## [RECORD EXCERPTS]
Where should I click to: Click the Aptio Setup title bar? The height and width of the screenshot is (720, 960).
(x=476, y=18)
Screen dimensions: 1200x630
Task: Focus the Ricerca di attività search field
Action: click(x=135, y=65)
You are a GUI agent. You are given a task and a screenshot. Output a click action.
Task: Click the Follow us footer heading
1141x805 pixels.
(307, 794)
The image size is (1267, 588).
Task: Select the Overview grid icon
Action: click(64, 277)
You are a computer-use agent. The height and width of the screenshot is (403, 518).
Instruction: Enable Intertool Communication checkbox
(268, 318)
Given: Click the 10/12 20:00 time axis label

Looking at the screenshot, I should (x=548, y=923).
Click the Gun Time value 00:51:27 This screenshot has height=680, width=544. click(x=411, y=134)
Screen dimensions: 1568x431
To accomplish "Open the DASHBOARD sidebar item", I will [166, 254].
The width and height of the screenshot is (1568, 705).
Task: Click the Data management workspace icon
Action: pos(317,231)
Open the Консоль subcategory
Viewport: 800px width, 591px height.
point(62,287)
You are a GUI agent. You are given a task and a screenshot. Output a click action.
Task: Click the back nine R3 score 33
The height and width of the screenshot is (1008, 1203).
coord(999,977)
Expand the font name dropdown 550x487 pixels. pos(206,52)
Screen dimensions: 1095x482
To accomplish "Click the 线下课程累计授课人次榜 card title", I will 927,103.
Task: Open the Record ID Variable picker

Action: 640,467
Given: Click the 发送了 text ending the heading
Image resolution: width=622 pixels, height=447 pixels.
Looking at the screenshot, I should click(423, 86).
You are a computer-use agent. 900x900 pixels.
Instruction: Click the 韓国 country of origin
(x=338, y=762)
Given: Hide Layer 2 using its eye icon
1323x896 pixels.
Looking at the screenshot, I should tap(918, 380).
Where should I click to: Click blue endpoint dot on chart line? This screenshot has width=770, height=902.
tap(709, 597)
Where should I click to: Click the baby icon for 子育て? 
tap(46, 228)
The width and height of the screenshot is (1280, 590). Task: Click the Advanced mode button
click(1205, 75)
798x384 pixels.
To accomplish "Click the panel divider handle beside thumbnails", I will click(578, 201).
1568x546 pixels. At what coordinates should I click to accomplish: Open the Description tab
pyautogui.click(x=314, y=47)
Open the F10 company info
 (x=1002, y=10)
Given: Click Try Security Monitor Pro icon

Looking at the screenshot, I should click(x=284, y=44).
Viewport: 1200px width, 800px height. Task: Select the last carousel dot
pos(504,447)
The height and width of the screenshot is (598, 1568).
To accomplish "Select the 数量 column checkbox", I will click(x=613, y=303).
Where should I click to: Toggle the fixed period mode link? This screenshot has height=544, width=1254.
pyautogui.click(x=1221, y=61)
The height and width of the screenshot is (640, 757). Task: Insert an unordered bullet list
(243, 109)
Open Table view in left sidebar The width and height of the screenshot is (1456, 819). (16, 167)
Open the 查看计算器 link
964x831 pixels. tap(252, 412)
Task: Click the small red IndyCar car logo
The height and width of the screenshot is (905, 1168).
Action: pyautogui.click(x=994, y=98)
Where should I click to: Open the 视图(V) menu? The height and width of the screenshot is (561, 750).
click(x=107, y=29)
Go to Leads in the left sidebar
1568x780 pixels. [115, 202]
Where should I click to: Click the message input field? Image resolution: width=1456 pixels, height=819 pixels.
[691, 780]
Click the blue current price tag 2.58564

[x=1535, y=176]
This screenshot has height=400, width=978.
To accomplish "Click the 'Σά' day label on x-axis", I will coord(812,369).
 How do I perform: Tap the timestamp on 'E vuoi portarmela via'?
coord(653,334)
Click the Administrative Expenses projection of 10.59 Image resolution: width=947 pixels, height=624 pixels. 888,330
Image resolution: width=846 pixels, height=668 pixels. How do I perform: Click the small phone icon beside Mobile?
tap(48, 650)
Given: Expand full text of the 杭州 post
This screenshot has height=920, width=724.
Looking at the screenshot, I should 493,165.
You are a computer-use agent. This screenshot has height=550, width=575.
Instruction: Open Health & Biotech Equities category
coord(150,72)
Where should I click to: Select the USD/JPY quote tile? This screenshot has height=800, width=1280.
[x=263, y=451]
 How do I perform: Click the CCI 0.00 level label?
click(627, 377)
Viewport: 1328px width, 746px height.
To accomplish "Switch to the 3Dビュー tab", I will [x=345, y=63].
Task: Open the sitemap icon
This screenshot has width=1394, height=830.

## [WHAT THIS TASK INVOLVES]
Print out all the entries precisely as written.

## [RESPONSE TO THE EXERCISE]
Where should I click to: Click the Aptio Setup title bar? The height and width of the screenshot is (720, 960).
(x=476, y=18)
Screen dimensions: 1200x630
Task: Focus the Ricerca di attività search field
Action: click(x=135, y=65)
You are a GUI agent. You are given a task and a screenshot. Output a click action.
Task: Click the Follow us footer heading
1141x805 pixels.
(307, 794)
The image size is (1267, 588).
Task: Select the Overview grid icon
Action: click(64, 277)
You are a computer-use agent. The height and width of the screenshot is (403, 518).
Instruction: Enable Intertool Communication checkbox
(268, 318)
Given: Click the 10/12 20:00 time axis label

Looking at the screenshot, I should (x=548, y=923).
Click the Gun Time value 00:51:27 This screenshot has height=680, width=544. click(x=411, y=134)
Screen dimensions: 1568x431
To accomplish "Open the DASHBOARD sidebar item", I will [166, 254].
The width and height of the screenshot is (1568, 705).
Task: Click the Data management workspace icon
Action: pos(317,231)
Open the Консоль subcategory
Viewport: 800px width, 591px height.
point(62,287)
You are a GUI agent. You are given a task and a screenshot. Output a click action.
Task: Click the back nine R3 score 33
The height and width of the screenshot is (1008, 1203).
coord(999,977)
Expand the font name dropdown 550x487 pixels. pos(206,52)
Screen dimensions: 1095x482
To accomplish "Click the 线下课程累计授课人次榜 card title", I will 927,103.
Task: Open the Record ID Variable picker

Action: 640,467
Given: Click the 发送了 text ending the heading
Image resolution: width=622 pixels, height=447 pixels.
Looking at the screenshot, I should click(423, 86).
You are a computer-use agent. 900x900 pixels.
Instruction: Click the 韓国 country of origin
(x=338, y=762)
Given: Hide Layer 2 using its eye icon
1323x896 pixels.
Looking at the screenshot, I should tap(918, 380).
Where should I click to: Click blue endpoint dot on chart line? This screenshot has width=770, height=902.
tap(709, 597)
Where should I click to: Click the baby icon for 子育て? 
tap(46, 228)
The width and height of the screenshot is (1280, 590). Task: Click the Advanced mode button
click(1205, 75)
798x384 pixels.
To accomplish "Click the panel divider handle beside thumbnails", I will click(578, 201).
1568x546 pixels. At what coordinates should I click to accomplish: Open the Description tab
pyautogui.click(x=314, y=47)
Open the F10 company info
 (x=1002, y=10)
Given: Click Try Security Monitor Pro icon

Looking at the screenshot, I should click(x=284, y=44).
Viewport: 1200px width, 800px height. Task: Select the last carousel dot
pos(504,447)
The height and width of the screenshot is (598, 1568).
To accomplish "Select the 数量 column checkbox", I will click(x=613, y=303).
Where should I click to: Toggle the fixed period mode link? This screenshot has height=544, width=1254.
pyautogui.click(x=1221, y=61)
The height and width of the screenshot is (640, 757). Task: Insert an unordered bullet list
(243, 109)
Open Table view in left sidebar The width and height of the screenshot is (1456, 819). (16, 167)
Open the 查看计算器 link
964x831 pixels. tap(252, 412)
Task: Click the small red IndyCar car logo
The height and width of the screenshot is (905, 1168).
Action: pyautogui.click(x=994, y=98)
Where should I click to: Open the 视图(V) menu? The height and width of the screenshot is (561, 750).
click(x=107, y=29)
Go to Leads in the left sidebar
1568x780 pixels. [115, 202]
Where should I click to: Click the message input field? Image resolution: width=1456 pixels, height=819 pixels.
[691, 780]
Click the blue current price tag 2.58564

[x=1535, y=176]
This screenshot has height=400, width=978.
To accomplish "Click the 'Σά' day label on x-axis", I will coord(812,369).
 How do I perform: Tap the timestamp on 'E vuoi portarmela via'?
coord(653,334)
Click the Administrative Expenses projection of 10.59 Image resolution: width=947 pixels, height=624 pixels. 888,330
Image resolution: width=846 pixels, height=668 pixels. How do I perform: Click the small phone icon beside Mobile?
tap(48, 650)
Given: Expand full text of the 杭州 post
This screenshot has height=920, width=724.
Looking at the screenshot, I should 493,165.
You are a computer-use agent. This screenshot has height=550, width=575.
Instruction: Open Health & Biotech Equities category
coord(150,72)
Where should I click to: Select the USD/JPY quote tile? This screenshot has height=800, width=1280.
[x=263, y=451]
 How do I perform: Click the CCI 0.00 level label?
click(627, 377)
Viewport: 1328px width, 746px height.
To accomplish "Switch to the 3Dビュー tab", I will [x=345, y=63].
Task: Open the sitemap icon
This screenshot has width=1394, height=830.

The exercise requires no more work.